ISLAMABAD: President Dr. Arif Alvi rejected four separate representations, filed by the State Life Insurance Corporation of Pakistan (SLICP) against the decisions of the Federal Ombudsman, ordering it to pay a collective sum of over Rs 1.6 million to families of the deceased life insurance policyholders.
The corporation had refused to pay the amount assured in the life insurance policy on the flimsy ground stating that the insured persons did not deliberately disclose their pre-insurance ailments at the time of obtaining the policy.
The president upheld the decision of the Wafaqi Mohtasib and ordered that SLICP must fulfill its contractual obligations and pay the policy, besides reporting compliance to the Ombudsman within 30 days. As per details, Shakeel Zafar Khan, Muhammad Nawaz, Ghulam Yaseen, and Tanveer Hussain had obtained life insurance policies from SLICP for the sums assured of Rs 700,000, Rs 500,000, Rs 210,000, and Rs 200,000 respectively.

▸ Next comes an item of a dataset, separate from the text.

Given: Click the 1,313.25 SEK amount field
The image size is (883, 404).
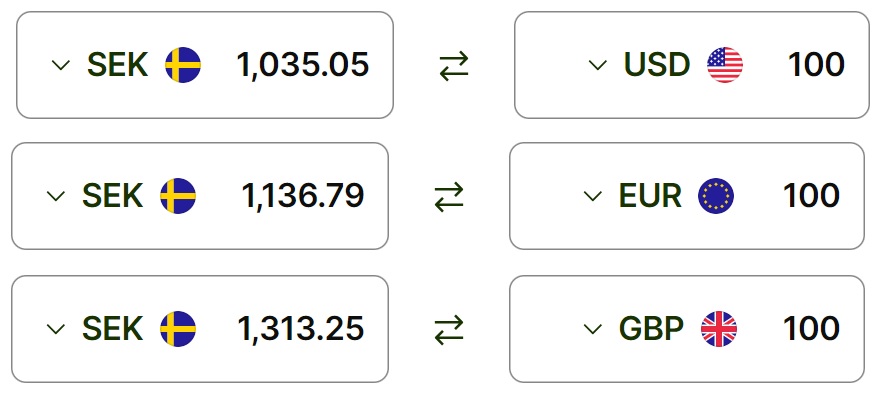Looking at the screenshot, I should point(301,328).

Subsequently, the insurance policyholders expired and their families filed separate insurance claims, which were repudiated by SLICP on the ground that the deceased policyholders had pre-insurance ailments which they had concealed at the time of obtaining the policies. Feeling aggrieved, the family members of policyholders approached Wafaqi Mohtasib to seek justice.
The complainants contended that the deceased persons had no pre-insurance diseases and the insurance claims had been rejected unjustifiably. The Wafaqi Mohtasib, having investigated the cases, noted that the onus to prove that the policyholders suffered from some disease before obtaining the policy and willfully hid the facts from the insurance agency rested upon the SLICP.
It further stated that the insurance agency must present evidence regarding the existence of alleged pre-insurance ailments and its knowledge on the part of policyholders. The Mohtasib observed that in the instant cases, the agency had failed to present any evidence or diagnostic assessment to corroborate the claim of SLICP.
It further noted the fact that all four field officers of the agency had categorically declared that the deceased were healthy at the time of the issuance of the policy. The Mohtasib, therefore, ordered SLICP to fulfill its contractual obligations by making payments of the full policy claims to the complainants, besides asking SLICP to look into its procedures for the issuance of medical and non-medical policies so that claims of good health or otherwise were duly filtered at the proposal stage.
Later on, the SLICP filed four separate representations with the President against the decisions of the Mohtasib. The President upheld the decisions of the Wafaqi Mohtasib and referred to Section 80 of the Insurance Ordinance, 2000, which provides that no policy claim after two years from the date it was effected may be called into question on the ground that a statement made in the proposal for insurance or in any report of a medical officer was inaccurate or false.
He also noted that the documents produced by SLICP pertained to post-insurance ailments and no document had been presented which proved the existence of disease at the time of obtaining the policy. The president also quoted a decision of the Lahore High Court which rejected hypertension, diabetes, and mellitus as exceptional reasons for rejection of insurance claims.
The court, in its decision, had held that the majority of people suffering from such ailments, by remaining more careful in their lifetime, lived either for decades or longer than people not having such diseases, therefore, the concealment of such diseases could not be termed as done fraudulently.
The president in his decisions wrote that in view of the facts of the cases, the maladministration on part of the Agency stood established, therefore, the representations of SLICP were rejected. “SLCIP must report compliance to the learned Ombudsman within thirty days”, the president directed.